50-nm-resolution full-field X-ray microscope without chromatic aberration using total-reflection imaging mirrors

• Published in: Scientific reports Vol. 7; no. 1; p. 46358
• Main Authors: Matsuyama, Satoshi, Yasuda, Shuhei, Yamada, Jumpei, Okada, Hiromi, Kohmura, Yoshiki, Yabashi, Makina, Ishikawa, Tetsuya, Yamauchi, Kazuto
• Format: Journal Article
• Language: English
• Published: England Nature Publishing Group 13.04.2017
• Subjects: Optics; Spatial discrimination; Tungsten; Ultrastructure; X-rays
• ISSN: 2045-2322; 2045-2322
• DOI: 10.1038/srep46358

X-ray spectromicroscopy with a full-field imaging technique is a powerful method for chemical analysis of heterogeneous complex materials with a nano-scale spatial resolution. For imaging optics, an X-ray reflective optical system has excellent capabilities with highly efficient, achromatic, and long-working-distance properties. An advanced Kirkpatrick-Baez geometry that combines four independent mirrors with elliptic and hyperbolic shapes in both horizontal and vertical directions was developed for this purpose, although the complexity of the system has a limited applicable range. Here, we present an optical system consisting of two monolithic imaging mirrors. Elliptic and hyperbolic shapes were formed on a single substrate to achieve both high resolution and sufficient stability.
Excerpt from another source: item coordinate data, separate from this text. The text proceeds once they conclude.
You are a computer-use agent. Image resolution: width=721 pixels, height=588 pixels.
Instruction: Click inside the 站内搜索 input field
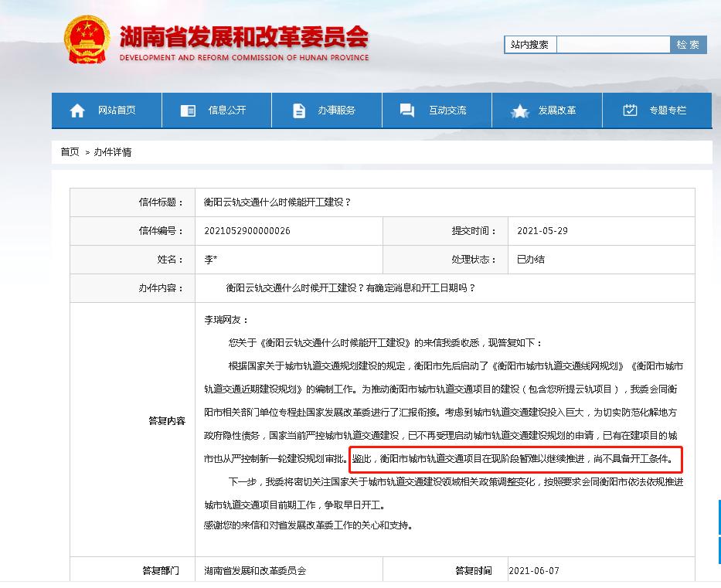tap(613, 45)
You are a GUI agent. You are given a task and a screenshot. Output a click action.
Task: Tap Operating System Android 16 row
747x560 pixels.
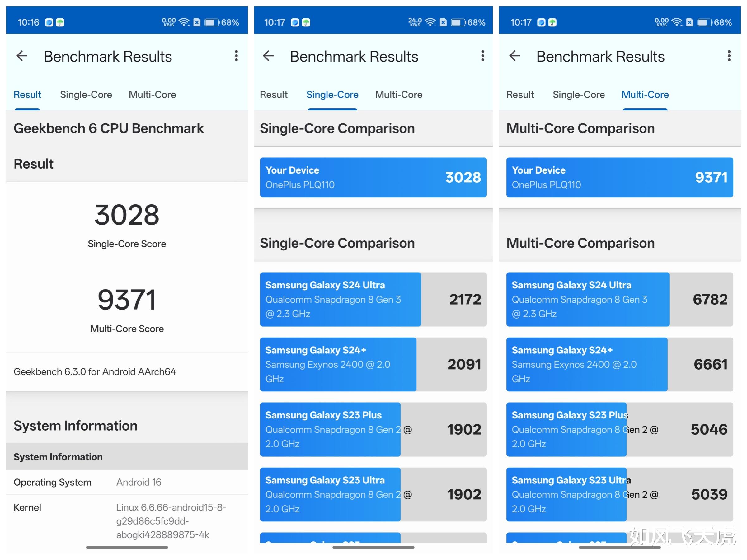click(x=127, y=482)
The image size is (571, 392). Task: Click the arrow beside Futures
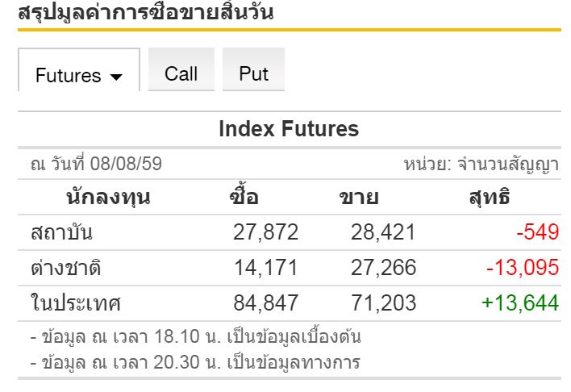pyautogui.click(x=116, y=77)
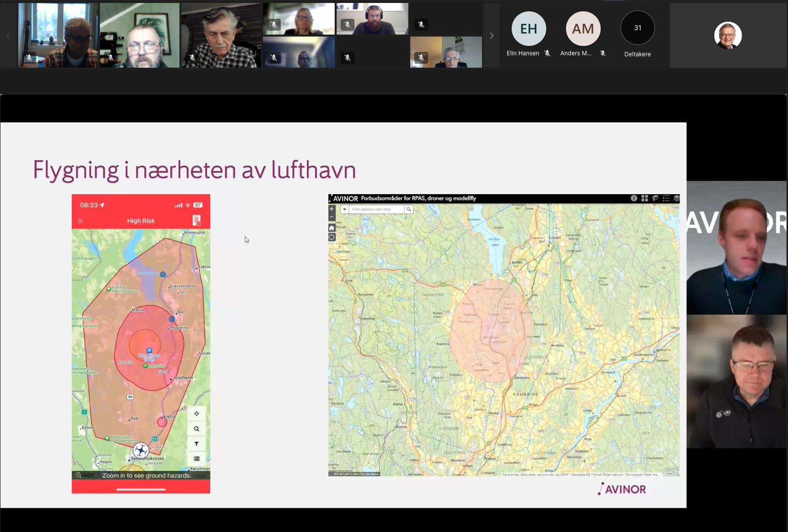
Task: Open basemap gallery grid icon in Avinor header
Action: pos(645,198)
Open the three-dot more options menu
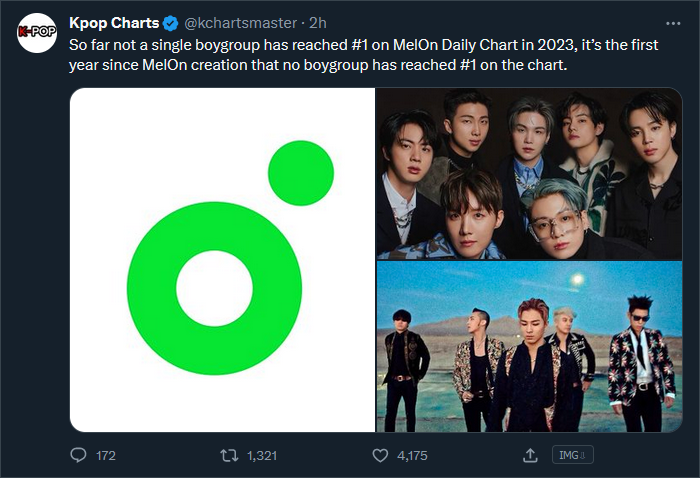Viewport: 700px width, 478px height. pos(673,23)
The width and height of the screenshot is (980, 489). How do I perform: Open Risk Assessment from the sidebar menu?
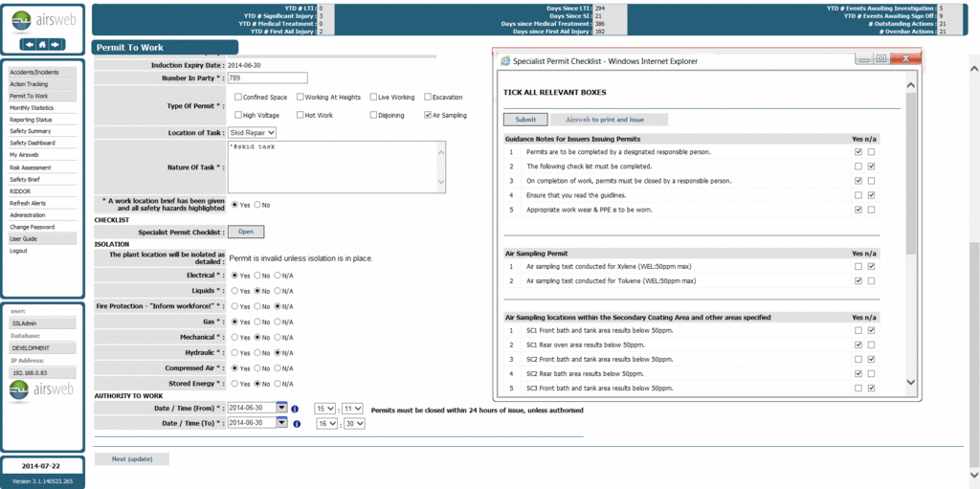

The mirrors were finished with a ~1-nm shape accuracy using elastic emission machining. The performance was tested at SPring-8 with a photon energy of approximately 10 keV. We could clearly resolve 50-nm features in a Siemens star without chromatic aberration and with high stability over 20 h. We applied this system to X-ray absorption fine structure spectromicroscopy and identified elements and chemical states in specimens of zinc and tungsten micron-size particles.